● **Exercise requirements**
Locate every line in the records that contains the string "pyautogui" and copy each one in full. Matching is case-sensitive.

● **Exercise inputs**
• • • •

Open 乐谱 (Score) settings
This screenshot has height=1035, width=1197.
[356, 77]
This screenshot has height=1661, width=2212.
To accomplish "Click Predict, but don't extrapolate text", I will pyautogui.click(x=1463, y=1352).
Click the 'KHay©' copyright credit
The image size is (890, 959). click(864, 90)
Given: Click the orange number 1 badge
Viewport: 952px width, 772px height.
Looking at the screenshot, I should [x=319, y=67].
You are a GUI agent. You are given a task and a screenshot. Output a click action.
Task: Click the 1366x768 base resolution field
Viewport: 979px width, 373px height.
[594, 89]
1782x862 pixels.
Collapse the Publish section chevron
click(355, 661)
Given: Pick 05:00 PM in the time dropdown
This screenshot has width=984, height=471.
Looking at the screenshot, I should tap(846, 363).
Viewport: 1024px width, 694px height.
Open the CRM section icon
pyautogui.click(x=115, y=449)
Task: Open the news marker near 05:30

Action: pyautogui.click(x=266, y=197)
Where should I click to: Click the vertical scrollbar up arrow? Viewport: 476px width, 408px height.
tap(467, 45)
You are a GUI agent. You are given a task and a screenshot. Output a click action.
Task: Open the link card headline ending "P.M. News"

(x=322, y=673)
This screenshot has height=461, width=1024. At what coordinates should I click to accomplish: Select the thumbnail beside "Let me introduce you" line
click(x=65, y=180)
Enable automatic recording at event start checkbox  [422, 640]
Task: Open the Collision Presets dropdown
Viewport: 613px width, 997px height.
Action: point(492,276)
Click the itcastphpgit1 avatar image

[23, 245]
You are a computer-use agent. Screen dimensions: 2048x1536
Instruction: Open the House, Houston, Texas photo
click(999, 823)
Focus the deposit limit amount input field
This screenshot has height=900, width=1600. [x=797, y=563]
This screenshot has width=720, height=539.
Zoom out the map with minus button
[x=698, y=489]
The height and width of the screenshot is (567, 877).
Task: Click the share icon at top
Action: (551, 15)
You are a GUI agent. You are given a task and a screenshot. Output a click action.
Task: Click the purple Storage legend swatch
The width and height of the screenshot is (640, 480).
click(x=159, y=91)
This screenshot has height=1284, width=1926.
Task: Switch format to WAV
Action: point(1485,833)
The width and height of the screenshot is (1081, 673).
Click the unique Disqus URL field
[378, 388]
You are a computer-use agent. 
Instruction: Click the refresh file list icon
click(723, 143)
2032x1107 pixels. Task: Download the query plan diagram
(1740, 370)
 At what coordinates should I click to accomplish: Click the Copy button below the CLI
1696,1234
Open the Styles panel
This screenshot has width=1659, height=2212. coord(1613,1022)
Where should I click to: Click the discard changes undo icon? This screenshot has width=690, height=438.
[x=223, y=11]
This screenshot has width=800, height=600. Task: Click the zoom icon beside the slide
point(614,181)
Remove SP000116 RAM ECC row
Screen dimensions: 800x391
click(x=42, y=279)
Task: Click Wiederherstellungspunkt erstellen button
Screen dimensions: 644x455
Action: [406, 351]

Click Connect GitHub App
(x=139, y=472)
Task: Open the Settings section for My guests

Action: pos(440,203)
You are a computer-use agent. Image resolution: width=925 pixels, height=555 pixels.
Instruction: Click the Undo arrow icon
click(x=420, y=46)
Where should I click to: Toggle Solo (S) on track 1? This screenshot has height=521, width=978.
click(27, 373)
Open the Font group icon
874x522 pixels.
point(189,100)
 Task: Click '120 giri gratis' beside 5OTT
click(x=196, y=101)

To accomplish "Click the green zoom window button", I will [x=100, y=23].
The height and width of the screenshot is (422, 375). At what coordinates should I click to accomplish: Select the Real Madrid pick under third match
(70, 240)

• • • •

● **Task result**
To accomplish "Click Predict, but don't extrapolate text", I will pyautogui.click(x=1463, y=1352).
pyautogui.click(x=115, y=449)
Action: pyautogui.click(x=266, y=197)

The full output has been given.